## Source document

═══

Thursday, April 19, 2018

A world elsewhere

With 24-hour cable news and that stuff from the old networks, you might think you have a pretty good handle on the world and all its crises.  You also might think everybody is obsessed with our American obsessions:  porn actresses and their lawyers, dramatic weather, the occasional outbreak of some disease that could have been prevented by better food inspection, and a federal government  whose executive branch would make William M. Tweed moan with envy.  This is why I try to watch the BBC news, with its coverage of Asian elections, African economy and the permanent state of war in the Middle East.  And then I go read The Guardian.

═══

## Recorded information

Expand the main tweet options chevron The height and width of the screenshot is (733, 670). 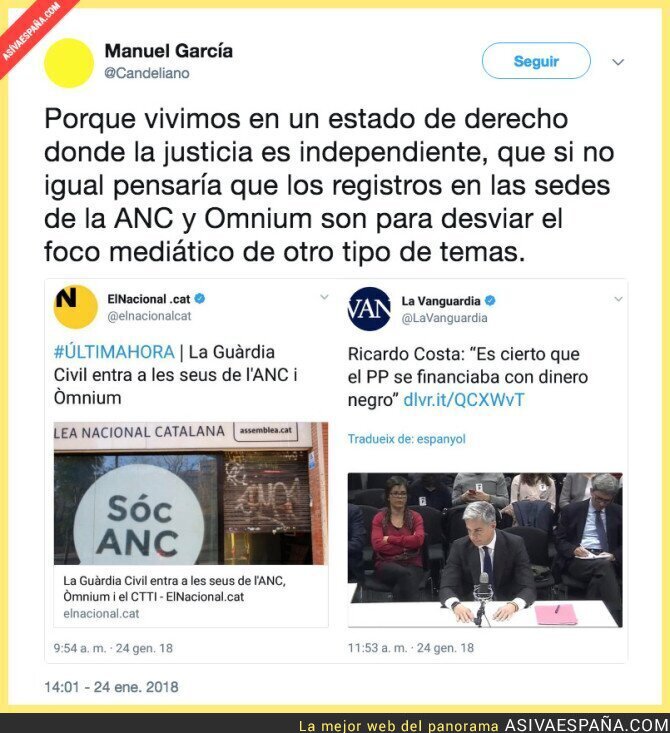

═══

## Using the information
1) Answer these from the "A world elsewhere" post, one answer per line:
(a) What date does the post carry?
(b) What three kinds of coverage does the writer mention for the BBC news?
(c) What does the writer read after watching the BBC news?
2) List every American obsession named in the "A world elsewhere" post.
3) Keep writing the "A world elsewhere" post, picking up after its final sentence.

## Per-task answers
1)
(a) Thursday, April 19, 2018
(b) Asian elections, African economy and the permanent state of war in the Middle East
(c) The Guardian

2)
- Porn actresses and their lawyers
- Dramatic weather
- The occasional outbreak of some disease that could have been prevented by better food inspection
- A federal government whose executive branch would make William M. Tweed moan with envy

3)
Even I was unprepared, however, for this opening sentence in the April 5 London Review of Books:   "The university strikes reached the end of their fourth week just before the start of the Easter break."  What now?  Malcolm Gaskill goes on to say that over a million students have been affected at 65 universities, including the ones Americans have heard of, Oxford and Cambridge.  The issue is the same one that has brought public school teachers out on unprecedented state-wide strikes in West Virginia, Oklahoma, Kentucky and elsewhere:  money, and the government's determination to screw them out of it.  Specifically, the Universities Superannuation Scheme (love those British bureaucracies) wants to reduce the pensions of academics, librarians and administrators by as much as sixteen thousand pounds a year.  (In 2014, the top earner at the USS got a raise to nine hundred thousand pounds a year, and that money has to come from somewhere.)  Of course, students now have to come up with thousands in tuition, leaving many graduates as much as fifty thousands pounds in debt (welcome to our world).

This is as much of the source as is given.